═════ Texte fourni ═════

Il poursuit plus loin ; « La mondialisation actuelle nous montre ce que le développement a été et que nous n’avons jamais voulu voir. Elle est le stade suprème du développement réellement existant en même temps que la négation de sa conception mythique. Rappellons la formule cynique d’Henri Kissinger ; la mondialisation n’est que le nouveau nom de la politique hégémonique américaine. Mais alors, quel était l’ancien nom ? C’était tout simplement le développement économique lancé par Truman en 1949 pour permettre aux Etats-Unis de s’emparer des marchés des ex-empires coloniaux européens et et éviter aux nouveaux Etats indépendants de tomber dans l’orbite soviétique. Et avant l’entreprise développementiste ? Le plus vieux nom de l’occidentalisation du monde était tout simplement la colonisation et le vieil impérialisme. On a toujours à faire à des slogans et des idéologies visant à légitimer l’entreprise hégémonique de l’Occident. » [7] Pour Serge Latouche, il s’agit d’ailleurs de couper une bonne fois pour toutes tous ces liens qui nous rallient au processus de développement, et surtout à la mondialisation. Il critique d’ailleurs assez vivement les alter-mondialistes et les défenseurs du développement durable qui tentent de réconcilier des antagonismes apparents sans réellement s’en rendre compte...

Décroissance et développement durable ?

═════ Données fournies ═════

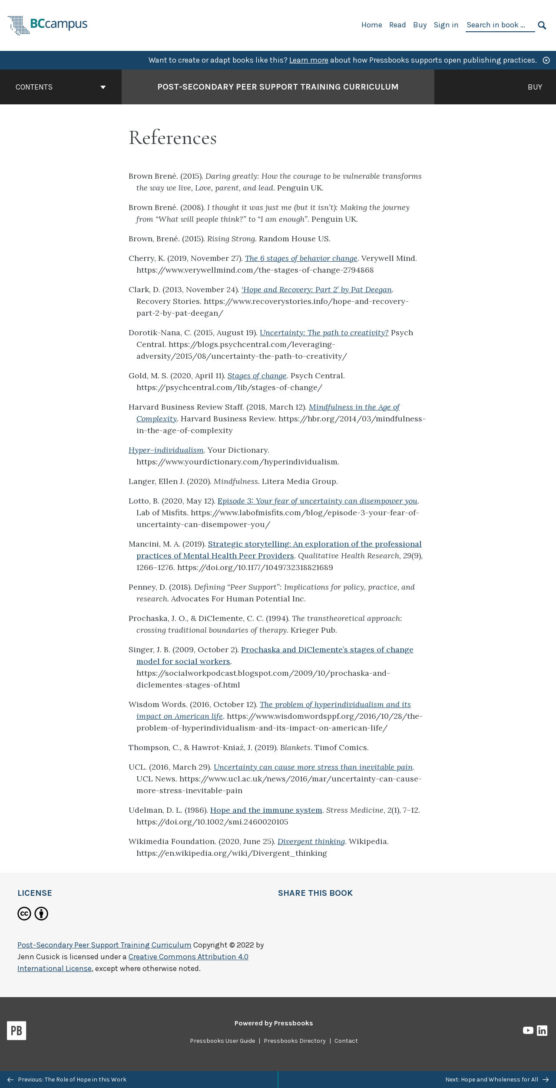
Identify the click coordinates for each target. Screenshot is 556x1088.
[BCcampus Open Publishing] (48, 24)
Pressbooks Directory (295, 1041)
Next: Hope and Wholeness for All (497, 1079)
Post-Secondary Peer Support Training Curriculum (104, 945)
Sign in (446, 25)
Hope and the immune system (266, 810)
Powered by (274, 1023)
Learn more (308, 60)
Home (371, 25)
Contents (61, 87)
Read (397, 25)
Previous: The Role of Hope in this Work (66, 1079)
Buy (420, 25)
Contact (346, 1041)
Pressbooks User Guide (222, 1041)
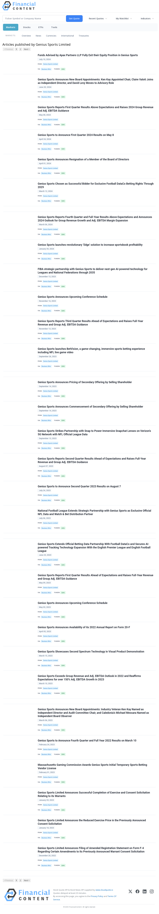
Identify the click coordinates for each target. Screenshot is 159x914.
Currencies (51, 35)
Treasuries (84, 35)
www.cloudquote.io (104, 890)
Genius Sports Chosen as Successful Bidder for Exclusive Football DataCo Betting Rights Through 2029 (96, 185)
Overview (26, 35)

═════

■ **Consigne donnée**: Pouvez-vous résumer le texte fourni en deux phrases ?

■ **La réponse**: Le texte cite un propos selon lequel la mondialisation n'est que le nouveau nom de l'entreprise hégémonique de l'Occident, qui s'appelait auparavant le développement économique lancé par Truman en 1949, et avant cela la colonisation et le vieil impérialisme. Pour Serge Latouche, il faut couper tous les liens qui nous rattachent au développement et surtout à la mondialisation, et il critique vivement les altermondialistes et les défenseurs du développement durable.